もうひとつの柱「全員複業」も、創業時に決めました。僕は、人を評価するときは働く量や時間ではなく、「どんな価値を出したか」で評価すべきと思っています。「たくさん働いた方が偉い」という風潮のある大企業ではよく、時短勤務中に肩身が狭そうにしている女性をみてきたのですが、よくよく考えると彼女たちって、子育てと企業で2つの価値を出している、スーパーな複業人材なんですよ。全員複業をルールにすれば、時短でも子育て中でも引け目を感じることなく価値に集中できますよね。

もちろんデメリットもあります。ほかの仕事や子育てが忙しくなると当社へのコミットや、マインドシェアが低下することはあります。全員が同じ時間に同じ場所で集まること自体もそもそも難しい。でも3年続けてみて、それを補って余りあるメリットがあると実感しています。

最大のメリットは、優秀な人材に参加してもらいやすいことです。多くのベンチャーが一番苦労するのは、人材の確保です。給料も大企業ほど出せませんし、優秀な人ほど重要なプロジェクトをまかされているので、お誘いしたタイミングに「ちょうど仕事が一段落していて転職できる状態でした」なんてことはほぼない(笑)。

考えてみれば当然のことで、大企業で能力を発揮している人に、先のわからないベンチャーに転職してもらうのは相当ハードルが高いですよね。ところが、これが複業だとハードルがぐんと下がります。ビジョンに共感すれば1回のランチだけで「参加しますよ」と即答してもらえることも多く、当社ではそれが成長につながってきました。

スピードスケートではなく「フィギュアスケート型」で行く

もうひとつのメリットは、事業や環境の変化に柔軟に対応していけることです。

長年新規事業をやってきて痛感していますが、事業成長の要素は、自社でコントロールできることばかりではありません。トレンドや働き方改革、災害、今回のコロナなど、周囲の社会情勢からもさまざまな影響を受けます。

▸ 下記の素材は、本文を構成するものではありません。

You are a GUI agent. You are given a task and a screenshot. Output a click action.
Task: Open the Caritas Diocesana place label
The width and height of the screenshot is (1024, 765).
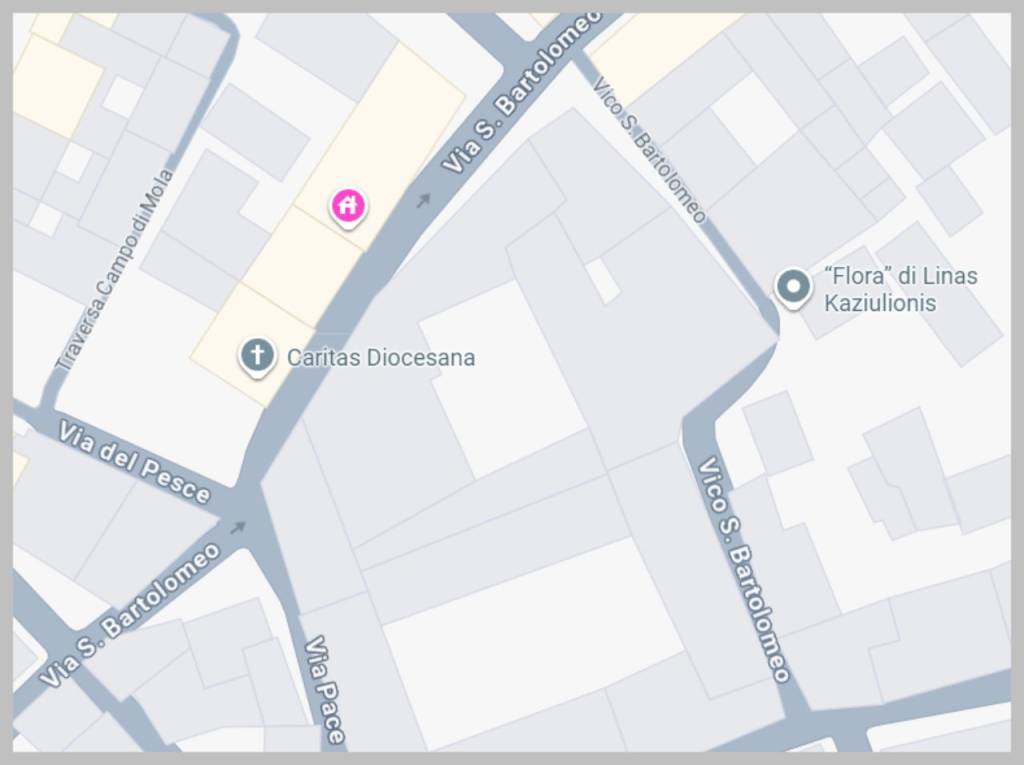381,358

新しい事業は、そういう社会のタイミングに合わせてリソースを投入することが大事です。僕はよく「社会のフタが開く」という言い方をするのですが、「フタ」が開くまでは少ないリソースでじわじわと準備を進めておき、その事業の強みが生きるような「フタ」が開く時に、バッとリソースを集めて世に送り出す。これは全員が本業の会社では至難の技ですが、複業なら柔軟に対応が可能です。

ただ、社会のフタが開くのには時間がかかります。だからuni’queの成長は「フィギュアスケート型」。スタートアップ企業は、脇目もふらず全力で走り続ける「スピードスケート型」が多いのですが、資金調達をして一気に社員を増やしても、社会のフタが開く前に死んでしまったりする。当社は社会のリズムに合わせて緩急をつけて踊りながら、成長すべき時に大きく成長する形をとりたいと思っています。

「事業が先」の、新しい女性起業支援の形

去年から始めた女性起業家の支援事業「Your(ユア)」もフィギュアスケート型で、複業で起業ができる仕組みです。

起業というと「起業家になる=会社を興して社長になる」ことを優先するケースが多いのですが、Yourでは会社を興すよりも、まず事業を世に送り出すことを優先しています。

事業アイデアをもつ女性から応募があったら「複業メンバー」としてuni’queに参加してもらい、最初はuni’queの中で新規事業として立ち上げ、資金提供から実務まで僕たちがフルコミットで伴走します。そして事業が軌道に乗ったあとで分社化して株を持ってもらい、晴れて起業家になってもらう。

なぜこういう形にしたかというと、最適なサービス開始のタイミングを逃さないためということもありますが、女性の起業にはいくつかハードルがあると気づいたからです。

4月にuni’queが開催したオンラインイベントのパネルディスカッションで話す、若宮和男さん
uni’queが4月に開催したオンラインイベントで話す若宮和男さん(右上)、「wakarimi」の高本玲代さん(右下)、「YouNail」の村岡弘子さん(左下)。左上はBusiness Insider統括編集長の浜田敬子さん(写真=uni’que提供)

僕はこれまで、起業したいという女性から100件以上の相談を受けてきました。でも、実際に起業した人はそのうちの3%弱。ほとんどの人が株式や財務など会社設立の段階や、システム開発といったところでつまずいてしまい、いいアイデアを実現できずに終わってしまうのです。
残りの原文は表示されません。